Cracking a System Where Cheating Was Rampant
Well, this article about the Atlanta test scandal is a shocker: it's by Michael Winerip and it's NOT a hatchet job – will wonders never cease… Maybe it's because the facts are so grim that they don't need twisting or embellishing (though it's too bad that he didn't quote his hero, Ravitch, praising Beverly Hall):
The taking of Venetian Hills became the prototype for an investigation that found cheating at nearly half the Atlanta schools. A total of 178 principals and teachers — including 82 who confessed — had fraudulently raised test scores so their schools would meet targets set by the district, according to the report, released June 30.
Investigators described how Dr. Hall had humiliated principals who didn't reach their targets. Every year she gathered the entire district staff at the Georgia Dome. Those from schools with top scores were seated on the Dome floor; the better the scores, the closer they sat to Dr. Hall. Those with low scores were relegated to sitting in the stands.
Principals, in turn, humiliated teachers. At Fain Elementary, the principal, Marcus Stallworth, had teachers with low test scores crawl under a table, according to the report.
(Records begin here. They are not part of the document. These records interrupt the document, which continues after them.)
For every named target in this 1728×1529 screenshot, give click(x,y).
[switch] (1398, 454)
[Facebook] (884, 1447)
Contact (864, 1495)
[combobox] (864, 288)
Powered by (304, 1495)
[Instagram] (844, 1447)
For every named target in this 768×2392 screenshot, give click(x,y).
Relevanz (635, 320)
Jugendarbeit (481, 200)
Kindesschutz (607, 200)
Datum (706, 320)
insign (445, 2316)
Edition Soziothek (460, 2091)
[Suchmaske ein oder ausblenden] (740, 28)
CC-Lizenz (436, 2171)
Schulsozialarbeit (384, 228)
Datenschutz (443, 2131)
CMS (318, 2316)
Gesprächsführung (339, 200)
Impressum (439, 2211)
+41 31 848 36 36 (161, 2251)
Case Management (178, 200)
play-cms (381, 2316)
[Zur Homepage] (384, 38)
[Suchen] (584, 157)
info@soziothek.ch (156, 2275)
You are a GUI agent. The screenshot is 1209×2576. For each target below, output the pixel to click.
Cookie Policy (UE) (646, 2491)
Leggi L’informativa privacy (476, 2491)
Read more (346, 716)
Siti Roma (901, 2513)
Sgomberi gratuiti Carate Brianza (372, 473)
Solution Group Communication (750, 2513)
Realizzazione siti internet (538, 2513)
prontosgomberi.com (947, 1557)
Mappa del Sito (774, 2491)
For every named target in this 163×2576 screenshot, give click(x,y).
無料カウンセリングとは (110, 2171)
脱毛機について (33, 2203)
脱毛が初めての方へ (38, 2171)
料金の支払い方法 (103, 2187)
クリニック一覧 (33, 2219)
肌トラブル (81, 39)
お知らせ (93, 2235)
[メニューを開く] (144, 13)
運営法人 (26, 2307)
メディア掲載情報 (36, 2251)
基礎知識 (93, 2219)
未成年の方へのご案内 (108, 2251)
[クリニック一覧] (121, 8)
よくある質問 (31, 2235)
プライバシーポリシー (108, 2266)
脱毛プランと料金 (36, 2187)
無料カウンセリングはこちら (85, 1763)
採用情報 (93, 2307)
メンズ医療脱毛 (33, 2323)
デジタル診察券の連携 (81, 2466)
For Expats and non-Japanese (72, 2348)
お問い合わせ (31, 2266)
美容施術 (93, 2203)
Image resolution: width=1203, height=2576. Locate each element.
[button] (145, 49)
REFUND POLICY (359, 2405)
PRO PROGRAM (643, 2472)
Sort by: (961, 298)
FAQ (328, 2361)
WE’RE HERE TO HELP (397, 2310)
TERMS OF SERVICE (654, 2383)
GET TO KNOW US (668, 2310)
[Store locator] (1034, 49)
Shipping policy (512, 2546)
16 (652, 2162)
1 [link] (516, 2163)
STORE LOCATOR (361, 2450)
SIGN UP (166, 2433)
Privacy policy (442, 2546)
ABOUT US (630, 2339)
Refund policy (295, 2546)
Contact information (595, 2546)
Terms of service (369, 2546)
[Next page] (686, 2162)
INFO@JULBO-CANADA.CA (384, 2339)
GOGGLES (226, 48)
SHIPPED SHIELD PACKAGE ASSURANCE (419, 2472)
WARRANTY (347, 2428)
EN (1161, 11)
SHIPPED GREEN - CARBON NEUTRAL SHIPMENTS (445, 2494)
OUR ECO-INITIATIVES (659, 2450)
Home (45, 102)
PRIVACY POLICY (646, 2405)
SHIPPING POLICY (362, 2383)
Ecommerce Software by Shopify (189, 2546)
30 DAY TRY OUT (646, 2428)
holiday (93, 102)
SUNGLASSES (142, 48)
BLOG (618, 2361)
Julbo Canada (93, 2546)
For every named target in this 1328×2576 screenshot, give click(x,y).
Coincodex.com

At Parks Middle School, teachers who refused to join "changing parties" that were organized by the principal, Christopher Waller, to doctor answer sheets were isolated or let go, the report said.
Six principals, including Ms. Davis (who has since retired), invoked their Fifth Amendment rights, refusing to answer investigators' questions. Ms. Davis's lawyer said she did not cheat — with or without gloves. Mr. Waller also denied cheating. His lawyer did not return calls. Mr. Stallworth told investigators he did not cheat or harass teachers, although in the midst of the inquiry, he was dismissed by the district for "screaming at teachers and demeaning" them.
It is now clear that for years Dr. Hall headed a school system rife with cheating and either didn't notice, as she maintains, or covered it up, as investigators suspect. During that time, she was named superintendent of the year by two national organizations, and praised by the secretary of education himself — for her rigorous use of test data as an evaluation tool.
Apparently Dr. Hall applied that same rigor to fabricated test data, enabling her to collect $600,000 in performance bonuses over 10 years to supplement her $400,000 annual salary.